The ricotta salata is a favorite cheese of many people in my Calabrian mother's family and also one of mine. It's a creamy crumbly salty piece of heaven that tastes a little like the ocean and I thought the juxtaposition of the sweat onions leaves, the slightly fishy fatty trout and the salty briny taste of the cheese would harmonize.
My instincts were correct and I found these rollups to be an utterly delight to not only eat but also to make.
I took some of the largest ramp leaves I had. Washed them, turned them over so that the tip of the leaf was facing away from me. I place my thumb on the end of the stem and the other thumb just above that. Then ran my finger down the central vein to break it and make the leave easier to roll. I prepared between 30 and 40 leaves which was enough for the pound piece of trout I had purchased.

The trout was cut into bite sized pieces and tossed with a little white pepper and salt.
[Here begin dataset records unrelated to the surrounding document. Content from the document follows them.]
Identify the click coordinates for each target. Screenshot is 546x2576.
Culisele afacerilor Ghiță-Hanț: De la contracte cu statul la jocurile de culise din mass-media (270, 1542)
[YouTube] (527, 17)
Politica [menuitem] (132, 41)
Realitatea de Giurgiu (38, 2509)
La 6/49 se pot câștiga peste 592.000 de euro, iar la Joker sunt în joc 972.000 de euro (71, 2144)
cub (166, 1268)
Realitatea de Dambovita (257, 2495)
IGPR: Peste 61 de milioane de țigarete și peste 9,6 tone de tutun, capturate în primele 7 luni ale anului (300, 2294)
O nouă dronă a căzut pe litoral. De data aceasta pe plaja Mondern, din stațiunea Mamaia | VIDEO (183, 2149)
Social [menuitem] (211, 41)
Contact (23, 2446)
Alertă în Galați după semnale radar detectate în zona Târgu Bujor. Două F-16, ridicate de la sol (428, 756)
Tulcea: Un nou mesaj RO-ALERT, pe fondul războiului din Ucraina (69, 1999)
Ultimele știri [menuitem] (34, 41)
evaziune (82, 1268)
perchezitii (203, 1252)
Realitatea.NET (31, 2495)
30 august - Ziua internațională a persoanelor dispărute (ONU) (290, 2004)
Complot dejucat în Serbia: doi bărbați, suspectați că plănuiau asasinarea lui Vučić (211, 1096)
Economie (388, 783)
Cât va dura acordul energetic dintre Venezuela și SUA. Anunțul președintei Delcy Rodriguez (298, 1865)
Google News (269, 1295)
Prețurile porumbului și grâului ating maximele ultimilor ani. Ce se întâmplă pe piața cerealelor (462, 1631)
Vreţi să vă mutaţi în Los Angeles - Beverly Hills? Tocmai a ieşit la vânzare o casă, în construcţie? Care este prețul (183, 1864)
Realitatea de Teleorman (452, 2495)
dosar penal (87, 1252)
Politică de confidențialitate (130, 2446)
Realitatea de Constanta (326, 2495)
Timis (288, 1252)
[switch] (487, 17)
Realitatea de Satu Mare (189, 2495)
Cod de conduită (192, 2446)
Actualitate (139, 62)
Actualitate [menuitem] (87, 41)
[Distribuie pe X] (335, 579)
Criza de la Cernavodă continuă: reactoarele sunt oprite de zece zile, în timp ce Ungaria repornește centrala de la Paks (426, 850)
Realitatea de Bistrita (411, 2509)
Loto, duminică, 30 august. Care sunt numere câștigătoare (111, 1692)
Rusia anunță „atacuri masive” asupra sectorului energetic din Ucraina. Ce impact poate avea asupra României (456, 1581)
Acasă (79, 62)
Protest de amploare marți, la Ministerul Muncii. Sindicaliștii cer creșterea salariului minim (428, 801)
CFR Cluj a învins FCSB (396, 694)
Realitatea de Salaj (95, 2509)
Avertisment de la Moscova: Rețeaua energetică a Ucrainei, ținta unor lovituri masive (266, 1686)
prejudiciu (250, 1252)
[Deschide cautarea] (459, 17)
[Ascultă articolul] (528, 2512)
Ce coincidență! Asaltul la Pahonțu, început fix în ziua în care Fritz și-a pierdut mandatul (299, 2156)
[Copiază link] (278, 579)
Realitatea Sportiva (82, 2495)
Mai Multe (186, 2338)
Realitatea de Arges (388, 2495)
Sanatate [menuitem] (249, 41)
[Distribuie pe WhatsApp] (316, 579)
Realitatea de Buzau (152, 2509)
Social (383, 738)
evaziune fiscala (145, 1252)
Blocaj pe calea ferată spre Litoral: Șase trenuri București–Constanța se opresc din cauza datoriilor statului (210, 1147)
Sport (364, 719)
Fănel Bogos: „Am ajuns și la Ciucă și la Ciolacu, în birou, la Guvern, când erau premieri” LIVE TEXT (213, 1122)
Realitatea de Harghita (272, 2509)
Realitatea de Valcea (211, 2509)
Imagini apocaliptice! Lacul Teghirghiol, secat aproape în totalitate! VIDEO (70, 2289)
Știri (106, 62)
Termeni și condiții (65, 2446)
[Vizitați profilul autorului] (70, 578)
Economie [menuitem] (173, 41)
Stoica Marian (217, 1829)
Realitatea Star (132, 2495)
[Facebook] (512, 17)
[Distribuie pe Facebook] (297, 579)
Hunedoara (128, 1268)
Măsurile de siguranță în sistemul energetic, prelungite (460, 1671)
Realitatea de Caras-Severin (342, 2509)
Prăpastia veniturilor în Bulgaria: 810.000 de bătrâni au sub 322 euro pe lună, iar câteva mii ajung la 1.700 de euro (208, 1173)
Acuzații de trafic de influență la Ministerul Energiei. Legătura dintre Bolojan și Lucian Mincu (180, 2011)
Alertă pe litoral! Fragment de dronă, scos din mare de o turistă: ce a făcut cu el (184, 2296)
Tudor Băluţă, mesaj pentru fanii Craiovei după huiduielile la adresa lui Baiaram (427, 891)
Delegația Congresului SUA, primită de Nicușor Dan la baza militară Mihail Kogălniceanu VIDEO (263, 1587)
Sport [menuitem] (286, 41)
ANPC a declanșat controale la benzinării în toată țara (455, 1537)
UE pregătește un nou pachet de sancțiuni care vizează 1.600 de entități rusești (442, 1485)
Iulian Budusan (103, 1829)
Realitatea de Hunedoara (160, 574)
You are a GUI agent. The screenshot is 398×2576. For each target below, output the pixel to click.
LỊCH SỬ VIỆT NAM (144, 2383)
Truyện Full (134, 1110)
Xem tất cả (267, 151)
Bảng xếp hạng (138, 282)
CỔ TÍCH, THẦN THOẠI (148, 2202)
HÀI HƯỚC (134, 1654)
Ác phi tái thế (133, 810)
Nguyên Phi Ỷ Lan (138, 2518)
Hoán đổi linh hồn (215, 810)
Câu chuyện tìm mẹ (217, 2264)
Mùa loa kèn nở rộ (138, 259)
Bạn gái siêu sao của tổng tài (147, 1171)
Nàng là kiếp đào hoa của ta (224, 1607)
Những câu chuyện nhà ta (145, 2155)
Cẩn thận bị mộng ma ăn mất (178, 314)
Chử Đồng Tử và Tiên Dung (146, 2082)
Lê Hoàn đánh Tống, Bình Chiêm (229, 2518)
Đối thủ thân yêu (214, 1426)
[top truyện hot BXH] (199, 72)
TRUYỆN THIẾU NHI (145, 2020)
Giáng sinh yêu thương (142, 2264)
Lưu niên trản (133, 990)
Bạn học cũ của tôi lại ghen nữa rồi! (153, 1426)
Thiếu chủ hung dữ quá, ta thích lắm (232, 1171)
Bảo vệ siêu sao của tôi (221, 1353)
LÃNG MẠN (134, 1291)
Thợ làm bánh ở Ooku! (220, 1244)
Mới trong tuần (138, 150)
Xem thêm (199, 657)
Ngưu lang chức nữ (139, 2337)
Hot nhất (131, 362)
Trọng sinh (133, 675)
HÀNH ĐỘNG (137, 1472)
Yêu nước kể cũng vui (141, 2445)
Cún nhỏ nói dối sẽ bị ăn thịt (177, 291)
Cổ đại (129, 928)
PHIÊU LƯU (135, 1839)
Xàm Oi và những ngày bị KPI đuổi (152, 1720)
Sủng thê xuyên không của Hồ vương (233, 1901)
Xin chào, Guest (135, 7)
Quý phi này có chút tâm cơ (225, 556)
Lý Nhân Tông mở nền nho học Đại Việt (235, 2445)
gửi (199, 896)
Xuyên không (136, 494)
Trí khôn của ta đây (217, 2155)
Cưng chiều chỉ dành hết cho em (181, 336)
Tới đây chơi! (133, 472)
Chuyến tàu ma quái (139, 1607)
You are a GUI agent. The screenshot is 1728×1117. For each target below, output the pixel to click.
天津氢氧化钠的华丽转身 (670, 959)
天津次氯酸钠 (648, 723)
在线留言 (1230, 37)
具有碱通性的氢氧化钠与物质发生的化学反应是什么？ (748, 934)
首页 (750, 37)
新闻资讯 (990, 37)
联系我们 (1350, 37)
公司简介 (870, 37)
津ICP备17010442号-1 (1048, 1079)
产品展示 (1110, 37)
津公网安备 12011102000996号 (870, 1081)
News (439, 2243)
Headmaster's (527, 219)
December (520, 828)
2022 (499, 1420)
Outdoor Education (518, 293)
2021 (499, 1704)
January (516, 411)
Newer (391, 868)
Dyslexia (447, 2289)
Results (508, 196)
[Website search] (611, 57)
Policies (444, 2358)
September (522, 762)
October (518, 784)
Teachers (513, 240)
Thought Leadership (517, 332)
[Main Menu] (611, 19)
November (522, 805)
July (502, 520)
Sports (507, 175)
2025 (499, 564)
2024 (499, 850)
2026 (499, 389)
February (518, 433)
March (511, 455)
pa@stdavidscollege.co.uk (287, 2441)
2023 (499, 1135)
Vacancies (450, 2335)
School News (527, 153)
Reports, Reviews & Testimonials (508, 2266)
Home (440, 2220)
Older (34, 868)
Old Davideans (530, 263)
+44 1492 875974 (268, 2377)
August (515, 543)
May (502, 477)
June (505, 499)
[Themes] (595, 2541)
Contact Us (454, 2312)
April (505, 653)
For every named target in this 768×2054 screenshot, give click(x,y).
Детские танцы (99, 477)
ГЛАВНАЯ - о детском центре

Julia Child liked white pepper better for fish and I agree with her. I think it's more delicate flavor pairs a little better with the less aggressive taste of most fish.
The ricotta salata was cut into pieces slightly smaller than the fish. This cheese doesn't really shrink or melt due to its rather low moisture content and I wanted the finished product to have an almost equal proportion of fish and cheese inside.

After placing a piece of fish and cheese on each leaf and rolling them up. I placed them all on a baking sheet and drizzled some good olive oil over them and seasoning with salt pepper and the dried crumbled leaves of northern bay and sweet fern; two of my favorite wild seasonings.

I then squeezed a little juice out of half a lemon over the roll ups and put the lemon half in the center of the sheet, and placed the sheet in a 425°f oven for about 15 mins. The leaves will look browned and pleasantly wilted.

These were delightful warm but they were even better cold straight out of the fridge as they were when I had them for lunch the next day with some artichoke and parsnip fritters.